• Work item: Exclude the pictures and reproduce exactly the lines that run from the one holding "The image size is (1283, 1283)." to the end of the entries below.

Data: Begin

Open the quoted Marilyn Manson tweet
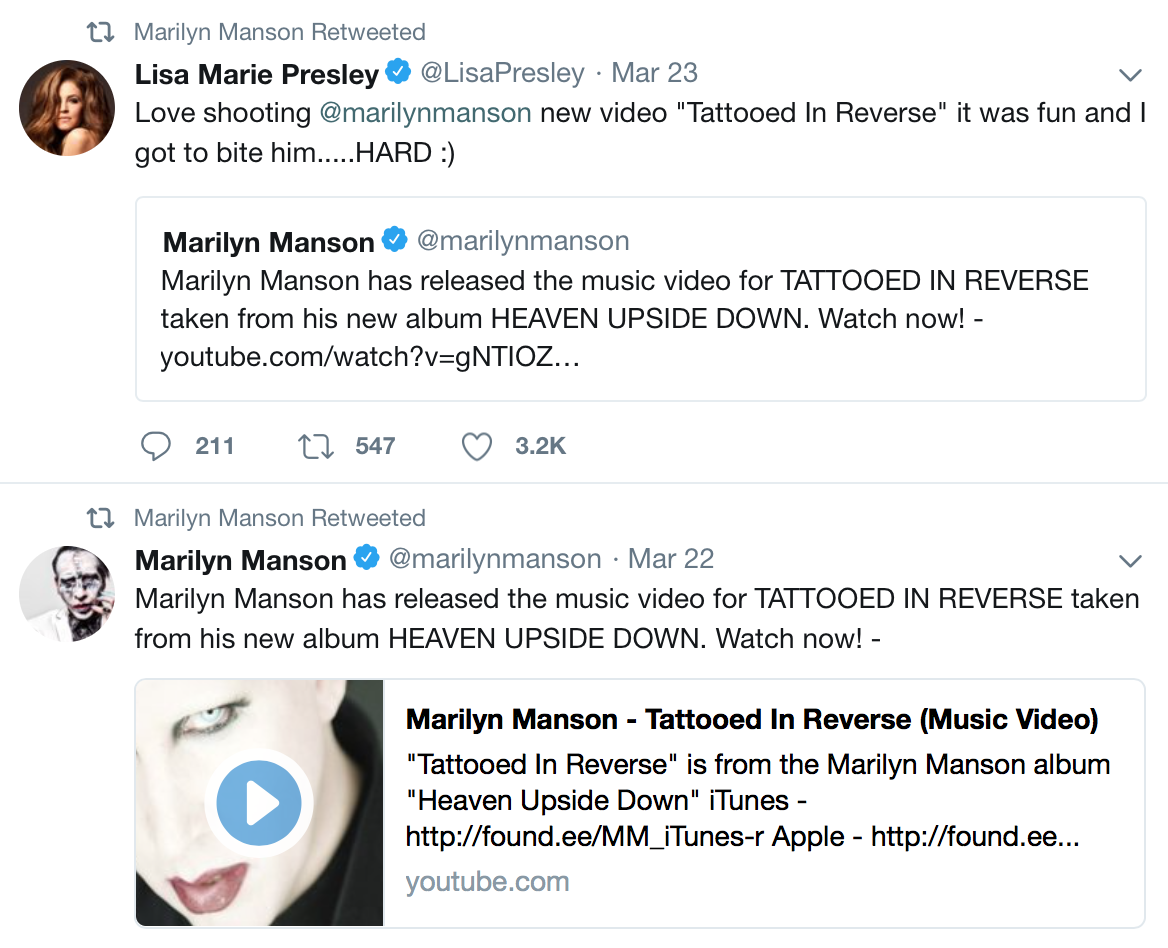The height and width of the screenshot is (948, 1168). (640, 299)
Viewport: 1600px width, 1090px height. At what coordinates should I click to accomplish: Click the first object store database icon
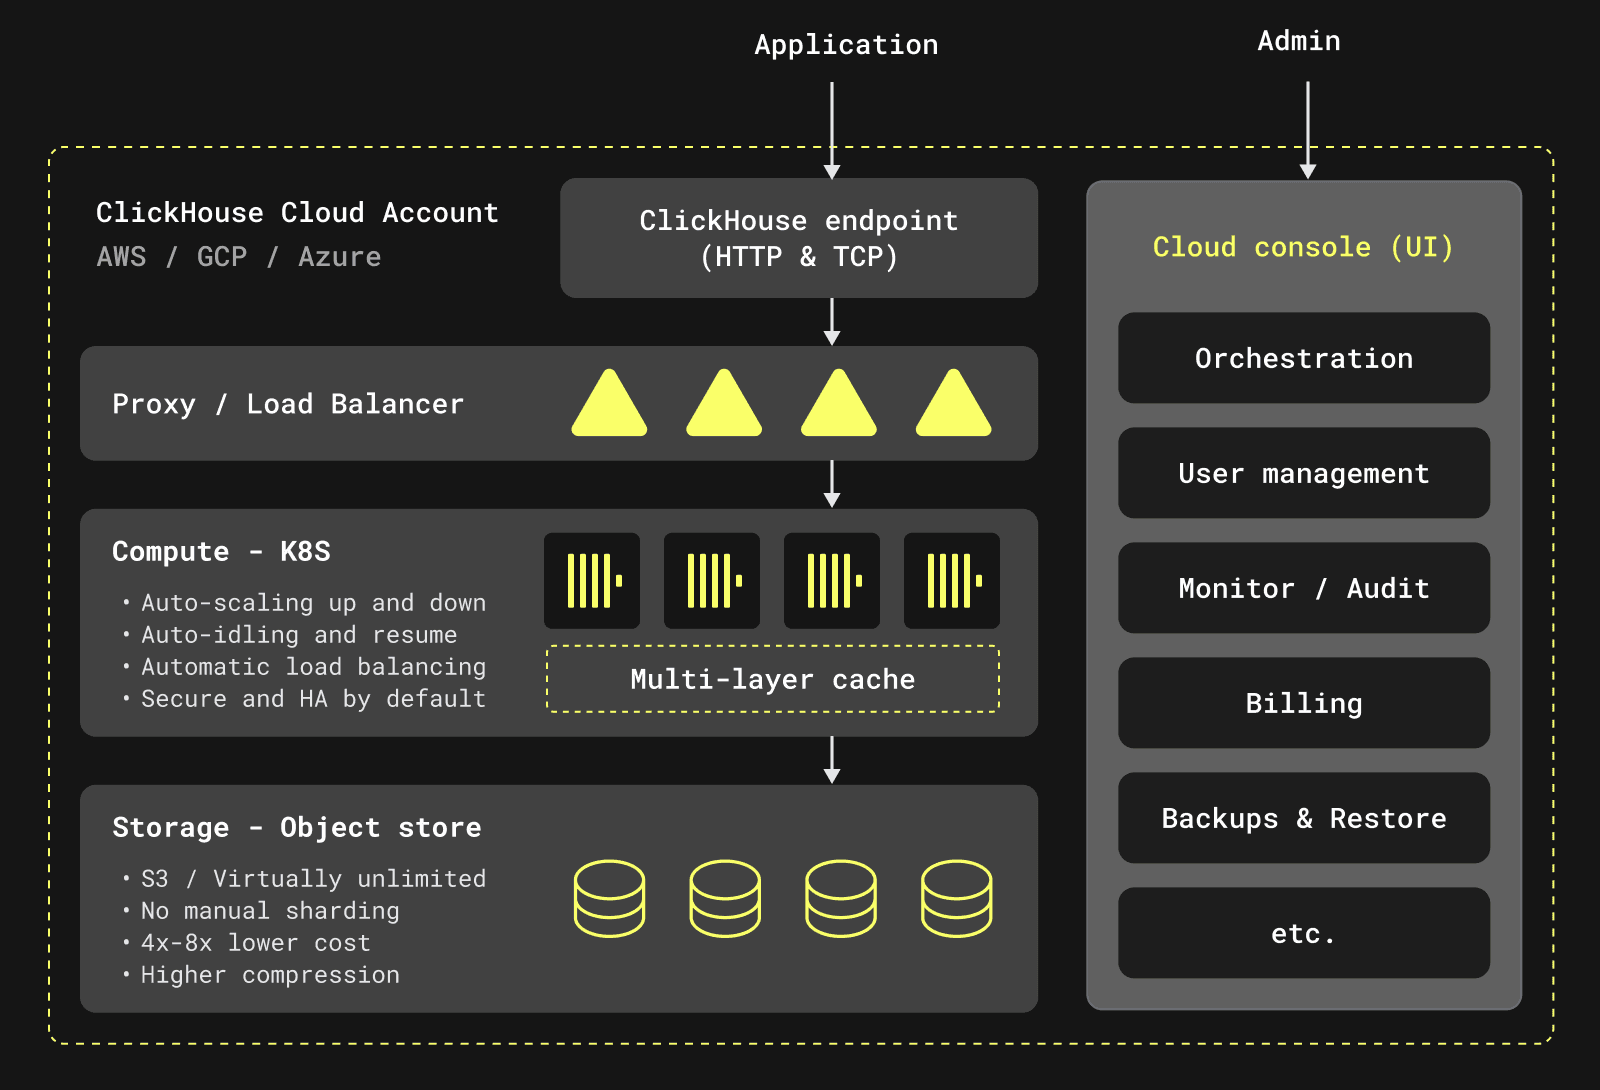coord(609,898)
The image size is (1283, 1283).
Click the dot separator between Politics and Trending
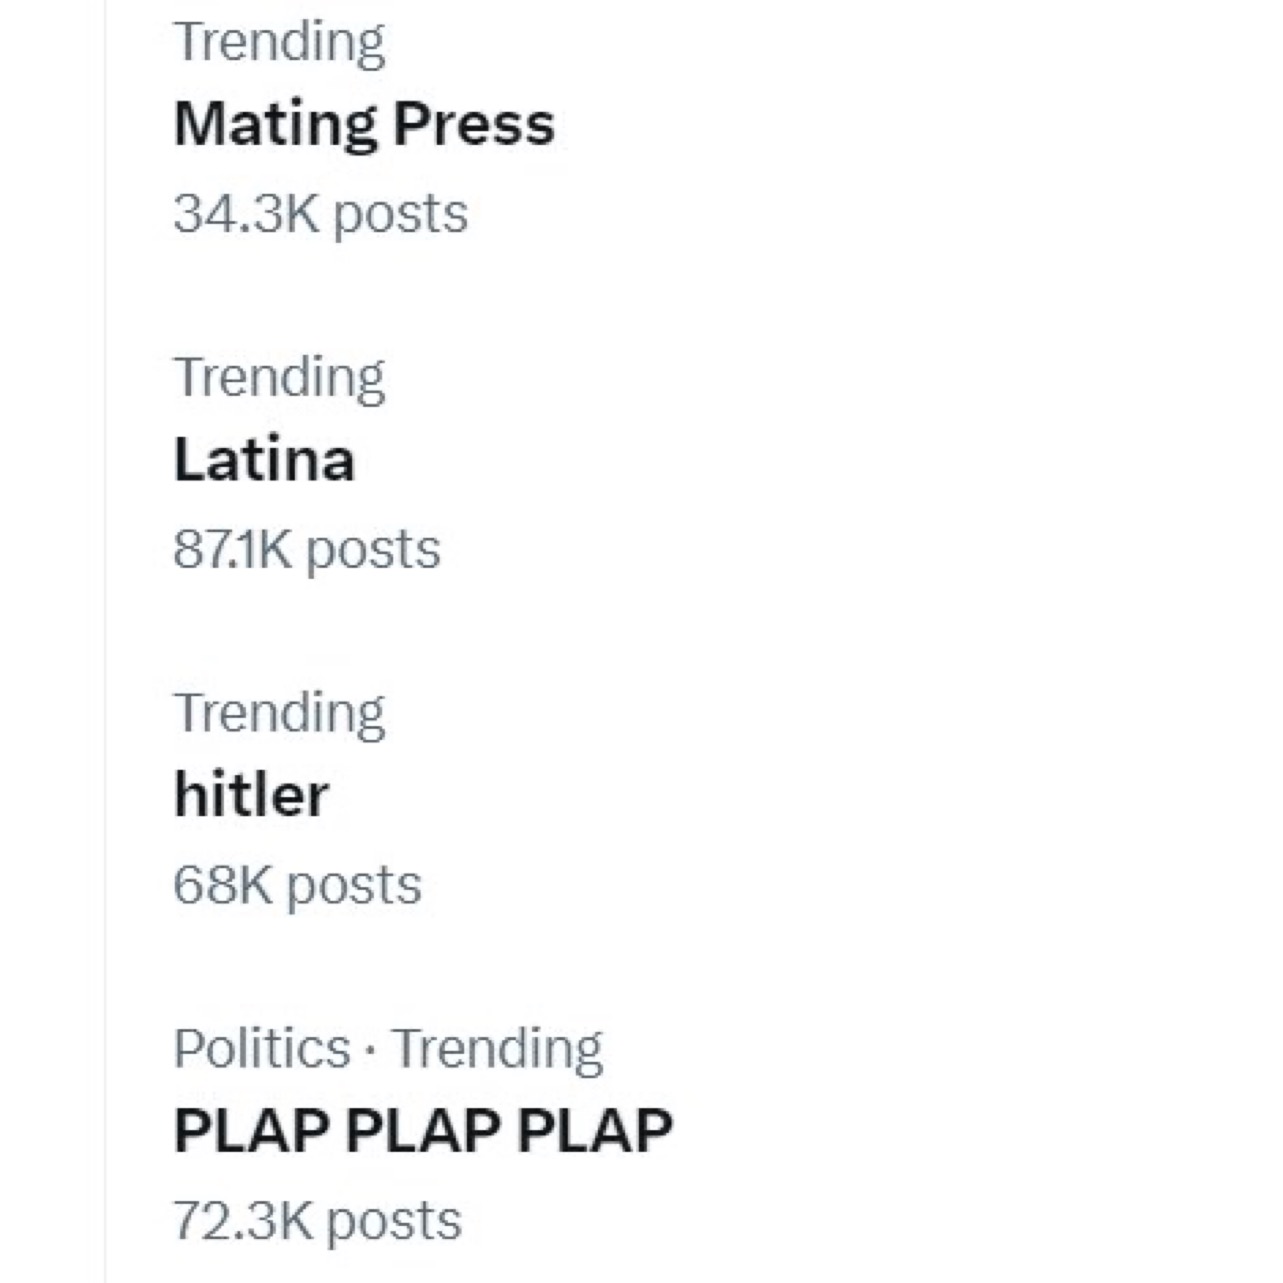tap(371, 1050)
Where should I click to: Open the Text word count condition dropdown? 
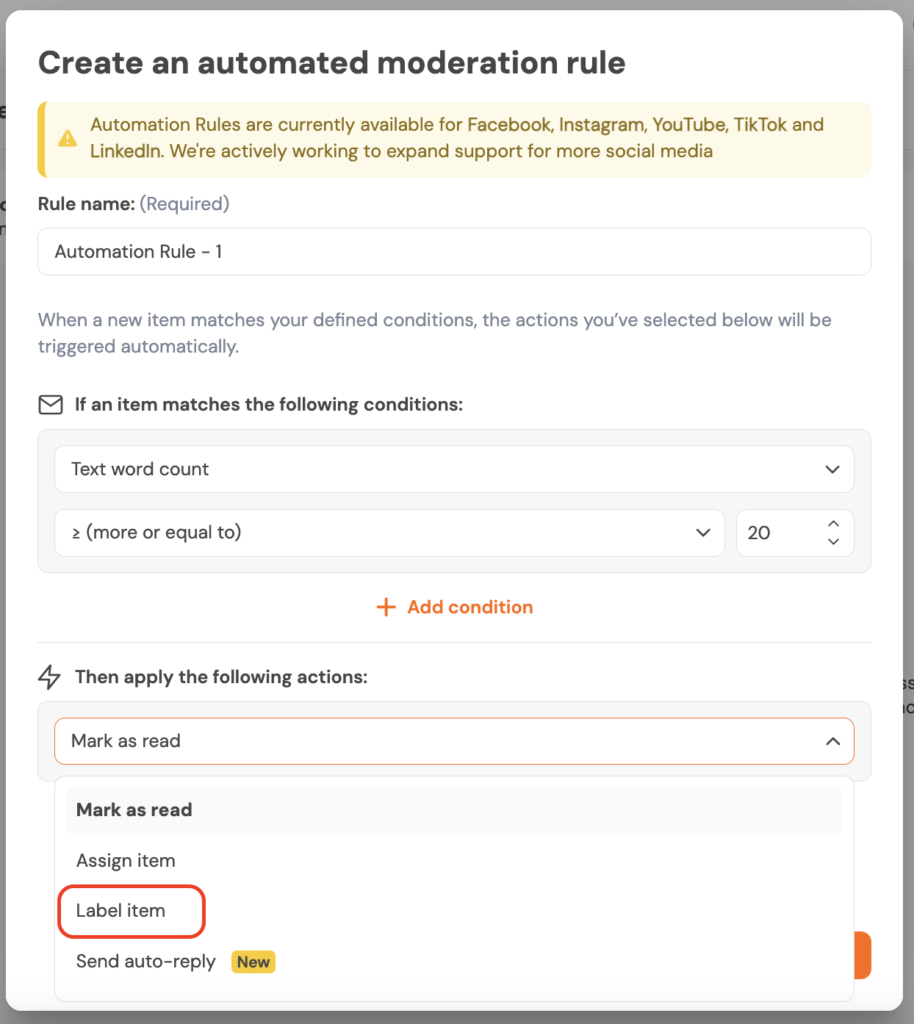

Data: End

• The completed task:
The image size is (1283, 1283).
Click the dot separator between Politics and Trending
tap(371, 1050)
Where should I click to: Open the Text word count condition dropdown? 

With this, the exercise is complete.